Selected excerpt Start Marker
Using a test suite for automation

Have you ever needed to automate a task that needs to be run on an iOS simulator and not known quite how to make it work in an unsupervised way? As an example - imagine we need to take some JSON files, run each one of them through an app and capture the generated UI so that the screenshots can be uploaded for further processing.


At a high level we want an executable that can take a directory full of input, run a task inside the simulator and place the output of all of the tasks into a different directory. We’ll start by looking at building something to run our task inside a simulator and then see how to get data in/out of the process.


Running our task

To run our code inside the simulator we can make use of a new test suite with a single test method. The test method will enumerate files found at the input directory path, execute some code on the simulator and store the results in a different directory. Here’s a basic implementation of the above:

import XCTest

class Processor: XCTestCase {
    func testExample() throws {
        let (inputDirectory, outputDirectory) = try readDirectoryURLs()
        let fileManager = FileManager.default
        
        try fileManager.createDirectory(at: outputDirectory, withIntermediateDirectories: true)
Selected excerpt End Marker
Data for analysis Start Marker
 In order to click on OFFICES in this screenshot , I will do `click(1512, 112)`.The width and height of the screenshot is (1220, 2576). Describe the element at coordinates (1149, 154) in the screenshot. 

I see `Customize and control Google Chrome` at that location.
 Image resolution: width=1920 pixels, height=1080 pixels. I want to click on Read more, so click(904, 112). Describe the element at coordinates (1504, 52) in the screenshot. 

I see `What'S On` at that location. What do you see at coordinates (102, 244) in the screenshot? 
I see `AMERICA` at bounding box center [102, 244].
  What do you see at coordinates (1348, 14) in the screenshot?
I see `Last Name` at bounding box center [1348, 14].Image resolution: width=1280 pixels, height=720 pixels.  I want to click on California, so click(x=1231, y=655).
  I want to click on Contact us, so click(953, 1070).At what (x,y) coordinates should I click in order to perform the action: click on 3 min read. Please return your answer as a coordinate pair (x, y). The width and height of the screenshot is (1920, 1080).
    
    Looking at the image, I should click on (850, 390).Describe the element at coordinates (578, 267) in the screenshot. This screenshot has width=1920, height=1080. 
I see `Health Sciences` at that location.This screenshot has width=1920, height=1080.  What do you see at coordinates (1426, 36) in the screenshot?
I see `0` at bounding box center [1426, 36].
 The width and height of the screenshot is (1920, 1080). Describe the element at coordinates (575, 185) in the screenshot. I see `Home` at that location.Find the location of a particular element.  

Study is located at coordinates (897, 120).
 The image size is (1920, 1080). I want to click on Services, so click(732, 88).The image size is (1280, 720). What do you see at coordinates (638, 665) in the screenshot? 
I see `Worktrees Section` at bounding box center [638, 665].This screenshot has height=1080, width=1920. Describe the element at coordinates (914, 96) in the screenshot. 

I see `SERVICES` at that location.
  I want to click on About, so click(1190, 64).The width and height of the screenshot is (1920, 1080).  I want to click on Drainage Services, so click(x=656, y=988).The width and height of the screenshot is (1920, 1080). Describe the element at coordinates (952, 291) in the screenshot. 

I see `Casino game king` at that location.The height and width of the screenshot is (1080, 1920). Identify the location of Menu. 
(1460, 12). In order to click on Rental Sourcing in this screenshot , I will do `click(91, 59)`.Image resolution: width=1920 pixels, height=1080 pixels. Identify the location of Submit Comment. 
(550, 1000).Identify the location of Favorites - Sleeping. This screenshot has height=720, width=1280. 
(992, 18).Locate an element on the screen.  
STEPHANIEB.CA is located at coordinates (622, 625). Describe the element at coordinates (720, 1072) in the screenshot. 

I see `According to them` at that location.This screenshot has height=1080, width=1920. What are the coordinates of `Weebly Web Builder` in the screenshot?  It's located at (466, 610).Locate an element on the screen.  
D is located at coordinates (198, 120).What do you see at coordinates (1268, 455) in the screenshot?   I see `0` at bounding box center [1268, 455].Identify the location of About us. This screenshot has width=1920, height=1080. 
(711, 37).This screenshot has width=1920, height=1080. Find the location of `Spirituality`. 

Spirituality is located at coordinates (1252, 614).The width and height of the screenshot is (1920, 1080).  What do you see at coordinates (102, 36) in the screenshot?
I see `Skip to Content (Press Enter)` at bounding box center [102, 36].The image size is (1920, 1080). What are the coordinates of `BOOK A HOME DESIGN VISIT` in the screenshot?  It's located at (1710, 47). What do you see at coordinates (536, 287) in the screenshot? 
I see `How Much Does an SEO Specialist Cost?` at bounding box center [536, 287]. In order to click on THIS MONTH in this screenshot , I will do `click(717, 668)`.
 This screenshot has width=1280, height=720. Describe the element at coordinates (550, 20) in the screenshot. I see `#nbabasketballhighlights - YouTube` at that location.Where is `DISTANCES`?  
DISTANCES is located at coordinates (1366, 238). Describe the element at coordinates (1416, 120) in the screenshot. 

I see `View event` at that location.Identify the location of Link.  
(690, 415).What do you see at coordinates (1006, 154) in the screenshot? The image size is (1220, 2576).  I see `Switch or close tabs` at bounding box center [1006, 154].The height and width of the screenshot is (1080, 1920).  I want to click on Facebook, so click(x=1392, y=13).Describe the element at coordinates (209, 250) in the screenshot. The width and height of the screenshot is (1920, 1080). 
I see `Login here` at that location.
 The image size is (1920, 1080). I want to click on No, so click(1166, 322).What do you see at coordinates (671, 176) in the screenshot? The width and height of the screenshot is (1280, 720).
Data for analysis End Marker
> **Exercise instructions**
In the text on using a test suite for automation, rewrite the paragraph beginning "At a high level we want" as a brief bulleted list that keeps its main facts.

> **Answer to this exercise**
- Goal: an executable that takes a directory of input, runs a task inside the simulator, and places the output of all tasks into a different directory.
- First step: build something that runs the task inside a simulator.
- Second step: work out how to get data into and out of the process.